The yellow tokens in your yellow bank do not represent workers. You may think of them as unused land in your territory.

Whenever your population increases, you take the rightmost yellow token from the yellow bank and put it in your worker pool. You gain a worker, but having fewer tokens in your yellow bank means less available land in your territory. As your population density increases, so do your people's demands. This is represented by the sections and subsections of your yellow bank.

At the beginning of the game, your people do not consume stored food. They can hunt or grow it for themselves. You use up stored food only when you want your population to grow. The cost of increasing your population is depicted under each section.

As your population grows, the yellow bank empties. You will need some food to maintain your population, and increasing the population will cost you more food.

Farm And Mine Technologies (brown)

Agriculture is a farm technology, which allows you to build farms . Bronze is a mine technology, which allows you to build mines . The card itself does not represent an actual farm or mine. It is just the knowledge required to build them. Farms and mines are represented by your workers on the cards. You start the game with two farms and two mines.

The symbols at the bottom of these technology cards say how much food or resources each farm or mine produces. Food is important for increasing and maintaining your population. Resources are used to build farms, mines, urban buildings, wonders, and military units.


Urban Building Technologies (gray)

Philosophy allows you to build labs and Religion allows you to build temples . As with farms and mines, actual buildings are represented by workers on the cards. The card itself just means you know how to build them. At the beginning of the game, you have 1 lab, but you have no temples yet - there is no worker on the Religion card.

The icons at the bottom of each urban building technology depict what is produced by each building on the card. Your one lab produces a total of 1 science . Your temples would produce 1 culture and 1 happy face each, but you have no temples yet.

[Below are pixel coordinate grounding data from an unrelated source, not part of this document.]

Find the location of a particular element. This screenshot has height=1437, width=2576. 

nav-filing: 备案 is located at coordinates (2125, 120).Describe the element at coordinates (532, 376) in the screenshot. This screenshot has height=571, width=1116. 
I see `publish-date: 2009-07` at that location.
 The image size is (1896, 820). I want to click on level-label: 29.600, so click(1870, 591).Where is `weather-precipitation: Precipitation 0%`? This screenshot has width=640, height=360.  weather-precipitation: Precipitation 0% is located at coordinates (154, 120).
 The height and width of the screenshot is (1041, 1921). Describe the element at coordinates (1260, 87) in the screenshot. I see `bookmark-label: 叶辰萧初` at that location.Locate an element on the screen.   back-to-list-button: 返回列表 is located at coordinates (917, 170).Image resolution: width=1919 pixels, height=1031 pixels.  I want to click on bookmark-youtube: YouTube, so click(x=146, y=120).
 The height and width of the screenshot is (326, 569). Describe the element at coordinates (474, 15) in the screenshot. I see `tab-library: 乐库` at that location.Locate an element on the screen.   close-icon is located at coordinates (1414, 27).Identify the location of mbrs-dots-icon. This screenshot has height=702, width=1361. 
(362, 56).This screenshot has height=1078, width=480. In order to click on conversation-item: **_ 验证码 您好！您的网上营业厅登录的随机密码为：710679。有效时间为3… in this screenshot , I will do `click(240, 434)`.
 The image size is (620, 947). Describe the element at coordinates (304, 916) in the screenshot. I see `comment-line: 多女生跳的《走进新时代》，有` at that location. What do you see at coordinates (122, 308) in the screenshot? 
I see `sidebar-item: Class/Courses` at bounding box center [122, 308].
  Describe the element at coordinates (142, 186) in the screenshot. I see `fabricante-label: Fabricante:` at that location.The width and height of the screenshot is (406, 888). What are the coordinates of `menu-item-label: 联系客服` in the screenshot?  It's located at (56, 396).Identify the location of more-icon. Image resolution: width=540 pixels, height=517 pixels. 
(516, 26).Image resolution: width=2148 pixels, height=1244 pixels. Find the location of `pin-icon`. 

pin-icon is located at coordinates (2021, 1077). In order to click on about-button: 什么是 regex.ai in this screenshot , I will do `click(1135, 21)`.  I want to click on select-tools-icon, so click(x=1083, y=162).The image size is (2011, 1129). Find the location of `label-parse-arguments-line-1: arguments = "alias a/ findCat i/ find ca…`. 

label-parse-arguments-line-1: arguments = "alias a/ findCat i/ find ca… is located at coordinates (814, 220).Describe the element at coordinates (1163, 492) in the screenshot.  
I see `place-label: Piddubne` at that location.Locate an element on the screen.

The icon in the upper right corner (, ) defines the type of the card and the type of the buildings that are on it. Later, you may invent more advanced labs and temples or even completely new types of buildings.

Ages and Levels

The A symbol at the top of each initial technology means that these cards belong to Age A - Antiquity. Any card in the game belongs to one of four ages:

  • Age A: Antiquity (BC and the first few centuries AD)
  • Age I: Medieval Times (up to the 16th century)
  • Age II: The Age of Exploration (up to the 19th century)
  • Age III: The Modern Era (the 20th century)

In your first game, you will not use Age III cards. The game will end when you reach the Modern Era.

Sometimes, the rules or a card will refer to the level of a card. This is simply the card's age represented as a number: Cards of Age A have level 0. Age I is level 1. Age II is level 2. Age III is level 3.

The level or age of a farm, mine, urban building, or military unit is the same as the level or age of the card that it is on.

Government (orange)

The orange card represents your civilization's system of government. It specifies the number of civil actions and military actions available each turn. These actions represent the effectiveness of your government. They determine how many different things you can do.

Every civilization begins with Despotism. The 4 white cubes and 2 red cubes printed on the card indicate that you have 4 civil actions and 2 military actions at your disposal. These are represented by the white and red tokens you have next to your board.

Later, you may switch to a more advanced form of government, which will give you more civil and military actions.

Happiness Indicator

Various urban buildings, wonders, and leaders provide happy faces - a symbolic representation of things that keep your people happy, such as art, religion, or entertainment.

Your total number of happy faces is indicated by your happiness marker above your yellow bank. At the beginning of the game, the only technology that provides happy faces is Religion. Because you have no workers on that card, you have no temples , so your happiness rating marker begins on space 0.